Check each line of the records below for the word "will" and copy those where it appears.
# # # #
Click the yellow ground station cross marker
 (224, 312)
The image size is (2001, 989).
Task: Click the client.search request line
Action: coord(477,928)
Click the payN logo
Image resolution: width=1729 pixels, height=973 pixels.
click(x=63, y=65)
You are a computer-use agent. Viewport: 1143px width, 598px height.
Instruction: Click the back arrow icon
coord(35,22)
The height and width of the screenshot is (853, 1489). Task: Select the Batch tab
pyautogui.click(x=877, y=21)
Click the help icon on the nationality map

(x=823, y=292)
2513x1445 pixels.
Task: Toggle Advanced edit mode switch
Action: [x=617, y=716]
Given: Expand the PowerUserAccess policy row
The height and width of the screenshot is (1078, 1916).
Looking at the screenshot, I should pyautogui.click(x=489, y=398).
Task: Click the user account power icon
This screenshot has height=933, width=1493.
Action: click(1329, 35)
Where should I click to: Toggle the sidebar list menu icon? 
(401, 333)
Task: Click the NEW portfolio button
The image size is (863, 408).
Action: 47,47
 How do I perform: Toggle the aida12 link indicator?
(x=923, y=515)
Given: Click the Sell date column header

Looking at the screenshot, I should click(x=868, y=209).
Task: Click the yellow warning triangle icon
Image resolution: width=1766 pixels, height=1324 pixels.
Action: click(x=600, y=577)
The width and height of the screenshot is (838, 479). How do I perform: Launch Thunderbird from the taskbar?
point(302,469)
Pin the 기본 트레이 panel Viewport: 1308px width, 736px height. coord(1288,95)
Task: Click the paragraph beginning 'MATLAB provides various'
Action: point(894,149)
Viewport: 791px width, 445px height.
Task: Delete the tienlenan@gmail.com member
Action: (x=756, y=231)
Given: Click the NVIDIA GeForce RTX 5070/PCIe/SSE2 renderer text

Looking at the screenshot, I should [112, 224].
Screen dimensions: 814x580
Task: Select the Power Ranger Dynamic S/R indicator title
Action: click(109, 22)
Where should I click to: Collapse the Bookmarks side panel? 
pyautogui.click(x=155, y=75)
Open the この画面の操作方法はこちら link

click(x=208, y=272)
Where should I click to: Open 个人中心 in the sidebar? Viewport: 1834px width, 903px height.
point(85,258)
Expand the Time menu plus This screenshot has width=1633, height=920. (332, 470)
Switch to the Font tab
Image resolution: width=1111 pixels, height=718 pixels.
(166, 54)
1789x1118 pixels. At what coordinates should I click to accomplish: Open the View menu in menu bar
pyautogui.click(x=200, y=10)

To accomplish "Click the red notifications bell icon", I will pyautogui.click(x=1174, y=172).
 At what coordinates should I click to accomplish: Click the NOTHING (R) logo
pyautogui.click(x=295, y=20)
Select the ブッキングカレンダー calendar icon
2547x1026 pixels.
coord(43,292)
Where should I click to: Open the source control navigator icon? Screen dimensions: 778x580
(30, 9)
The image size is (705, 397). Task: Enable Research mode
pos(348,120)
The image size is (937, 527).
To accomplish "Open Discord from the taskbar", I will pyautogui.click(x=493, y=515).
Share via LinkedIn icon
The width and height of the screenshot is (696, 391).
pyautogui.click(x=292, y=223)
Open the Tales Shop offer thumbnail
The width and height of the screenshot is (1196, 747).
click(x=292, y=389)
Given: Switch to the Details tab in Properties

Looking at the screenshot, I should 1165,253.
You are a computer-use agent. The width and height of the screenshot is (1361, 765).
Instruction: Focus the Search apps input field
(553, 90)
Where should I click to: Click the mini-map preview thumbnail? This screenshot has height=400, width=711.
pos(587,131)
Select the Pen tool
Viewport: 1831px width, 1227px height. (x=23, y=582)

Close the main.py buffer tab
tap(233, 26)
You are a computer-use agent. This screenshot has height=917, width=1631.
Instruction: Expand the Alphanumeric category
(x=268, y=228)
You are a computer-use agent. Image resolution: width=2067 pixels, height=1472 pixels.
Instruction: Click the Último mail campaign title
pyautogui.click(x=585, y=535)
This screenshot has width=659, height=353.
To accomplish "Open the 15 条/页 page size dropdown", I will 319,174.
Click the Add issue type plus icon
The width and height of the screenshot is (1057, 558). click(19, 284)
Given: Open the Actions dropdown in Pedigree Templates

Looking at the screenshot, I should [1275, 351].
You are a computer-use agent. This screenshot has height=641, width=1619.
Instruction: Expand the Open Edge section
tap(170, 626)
# # # #
▸ **SOLUTION BELOW**
To accomplish "Click the red notifications bell icon", I will pyautogui.click(x=1174, y=172).
To accomplish "Open Discord from the taskbar", I will pyautogui.click(x=493, y=515).
To accomplish "Open the 15 条/页 page size dropdown", I will 319,174.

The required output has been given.